Prof. Dr. Joachim Krause leitete das Institut für Sicherheitspolitik an der Christian-Albrecht-Universität zu Kiel von 2002 bis 2023 und ist nun Direktor emeritus. Er war von 2001 bis 2016 Professor für Internationale Politik und Direktor am Institut für Sozialwissenschaften, Bereich Politikwissenschaft. Zudem wirkte er als geschäftsführender Herausgeber von SIRIUS - der deutschsprachigen Zeitschrift für strategische Analysen.

US-Präsident Trumps erste Auslandsreise führte ihn vom 13. bis zum 16. Mai 2025 in den Nahen Osten. Es ging nach Saudi-Arabien, Katar und in die Vereinigten Arabischen Emirate (VAE). Unter den Teilnehmern seiner Delegation waren die Chefs der wichtigsten Tech-Giganten der USA: Neben Elon Musk waren das Jensen Huang von Nvidia, Sam Altman von OpenAI, Larry Fink von BlackRock, Andy Jassy von Amazon, und Alex Karp von Palantir. Sowohl in der saudischen Hauptstadt Riad als auch in Abu Dhabi, der Hauptstadt der Vereinigten Arabischen Emirate, wurden bedeutende Abkommen zur Zusammenarbeit im Bereich Künstliche Intelligenz (KI) geschlossen, die das Potential haben, die globale Entwicklung in dieser Branche vorzugeben. Diese Entwicklung wurde in Deutschland bislang wenig zur Kenntnis genommen.

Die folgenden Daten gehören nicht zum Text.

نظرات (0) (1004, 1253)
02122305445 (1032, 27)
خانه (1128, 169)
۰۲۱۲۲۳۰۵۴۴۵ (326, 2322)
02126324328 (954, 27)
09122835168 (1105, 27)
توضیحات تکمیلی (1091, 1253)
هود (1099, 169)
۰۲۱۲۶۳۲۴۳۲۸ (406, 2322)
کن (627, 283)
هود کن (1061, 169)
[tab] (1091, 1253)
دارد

Dabei dürften Weichenstellungen erfolgt sein, die das nächste Jahrzehnt prägen könnten.

Die Vereinbarungen mit Saudi-Arabien

Das Interesse Saudi-Arabiens an KI ist schon seit einigen Jahren bekannt. Es ist Teil der Strategie von Kronprinz Mohammed bin Salman, die Abhängigkeit seines Landes von Erdölexporten bis zum Jahr 2030 zu verringern. Saudi-Arabien soll ein internationales Drehkreuz für KI werden mit Schwerpunkt auf der arabischen Welt. Seit 2022 bemüht sich das Land zielgerichtet darum, ausländische Firmen für Investitionen im KI-Sektor zu gewinnen. Im Februar 2025 aus Anlass der Technologieausstellung LEAP in Riad wurde bekannt, dass Saudi-Arabien mittlerweile Investitionszusagen in Höhe von 42,5 Mrd. US-Dollar aus dem Ausland erhalten hat. Darunter befinden sich Vorhaben zum Bau von Datenzentren und zu deren Versorgung mit Strom, zur Ausbildung von KI-Experten im Land und zur Entwicklung und Umsetzung unterschiedlicher Anwendungen. Im Mai 2025, kurz vor Trumps Besuch, hat der Staatsfond Saudi-Arabiens die KI-Firma Humain gegründet, die vor allem in vier Sektoren tätig sein wird: (1) Die Herstellung von großen Datenzentren der nächsten Generation, (2) die Entwicklung von KI-Infrastrukturen und Cloud-Technologien, (3) die Weiterentwicklung von KI-Modellen und Lösungen; und (4) die Entwicklung von multimodalen arabischsprachigen KI-Anwendungen. Humain ist auch gegründet worden, um die zentrale Anlaufstelle für ausländische Firmen zu sein. 

Die Hoffnungen Saudi-Arabiens auf eine zentrale Rolle in der sich entwickelnden internationalen KI-Ökonomie beruhen auf zwei Pfeilern: zum einen der Möglichkeit, große Energiemengen zu günstigen Preisen zur Verfügung zu stellen, zum anderen der Existenz eines regulatorischen Umfelds, das deutlich weniger restriktiv ist als dasjenige der Europäischen Union oder der USA unter Biden. Der hauptsächliche Nachteil ist der Mangel an Humankapital, sprich an ausgebildeten Experten.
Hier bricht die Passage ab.